In the case of an offering, however, where the intention had not been improper and its blood had been sprinkled upon the altar as required by law, but part of it remained after the proper time for eating it – that part which remained was called "leftover" (notar), and it was forbidden to eat it, but the offering itself had already been accepted and effected atonement.

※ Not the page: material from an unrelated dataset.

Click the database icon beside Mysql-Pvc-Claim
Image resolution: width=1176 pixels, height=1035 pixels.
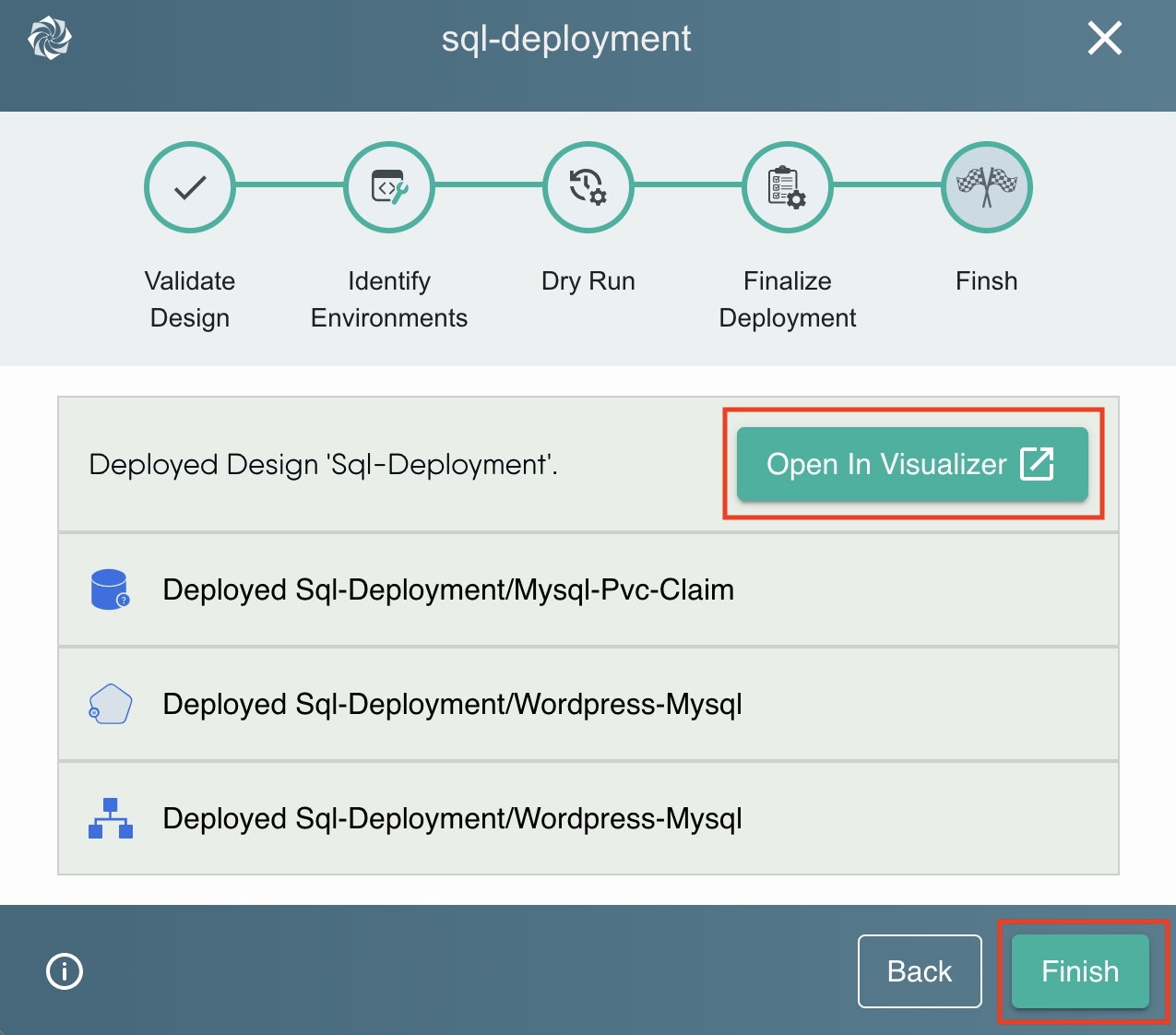[x=110, y=589]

So the Jewish sages were stricter than the Torah here in that they added a requirement of intent, but more lenient in that leftovers, although forbidden to be eaten after the designated time, were not piggul if the intention at the time of the sacrifice was just and appropriate. It might seem that the Rabbis deviated from scripture, but in full context with other verses of the Torah and the prophets, their ruling is actually consistent. G-d did not want offerings for their own sake, but He wanted offerings that reflected the humility and acceptance of blame by the people bringing the offering. Offerings were not meant to be an excuse for a barbecue or an opportunity for one to show off his wealth. Rather, as Isaiah points out G-d wants His people to fear Him and obey Him -- including His laws of sacrifices -- if one does so with a sense of righteousness. Isaiah 50:10 - 51:1.


I'd like to add the words of Philo, who lived in the 1st century A.D.

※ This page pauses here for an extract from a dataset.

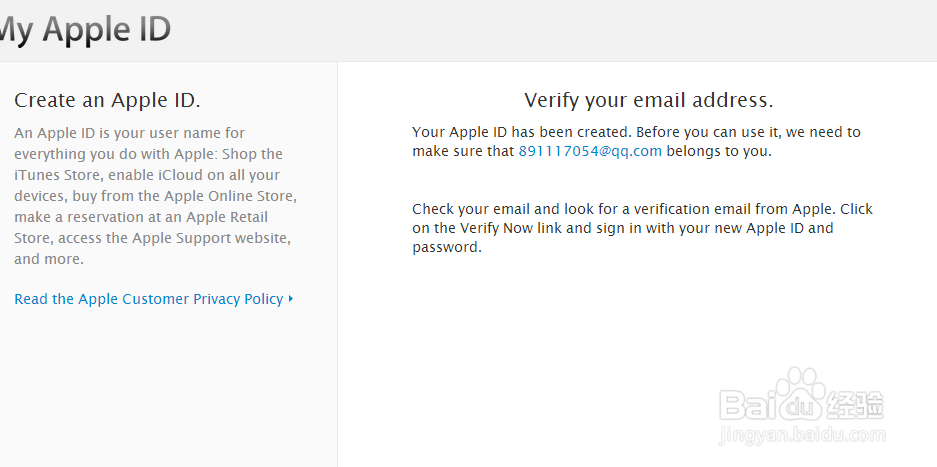Click the Bai text in Baidu logo
937x467 pixels.
[x=749, y=407]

In Concerning Noah's Work as a Planter (De Plantatione), Ch. XXV, Sec. 107-108, Philo writes,

107 For some persons have fancied the sacrificing of oxen to be piety, and they assign a portion of all that they steal or obtain by denials, or by cheating their creditors, or by plundering, to the altars. Impious wretches that they are, thinking that thus they are paying a price to buy themselves off from suffering punishment for their offences. 108 But to such persons I would say, O ye men, the tribunal of God is not to be corrupted by bribes; so that those who have guilty minds will be rejected, even if they sacrifice a hundred oxen every day; and those who are innocent will be received, even if they never sacrifice at all. For God delights in altars on which no fire is burned, but which are frequented by virtues, and which do not blaze with great flame, such as those sacrifices do kindle which are offered by impious men, and which are no sacrifices at all, and which serve to remind one of the ignorances and wickedness of each of the sacrificers; for Moses has somewhere spoken of a sacrifice “reminding one of sin.”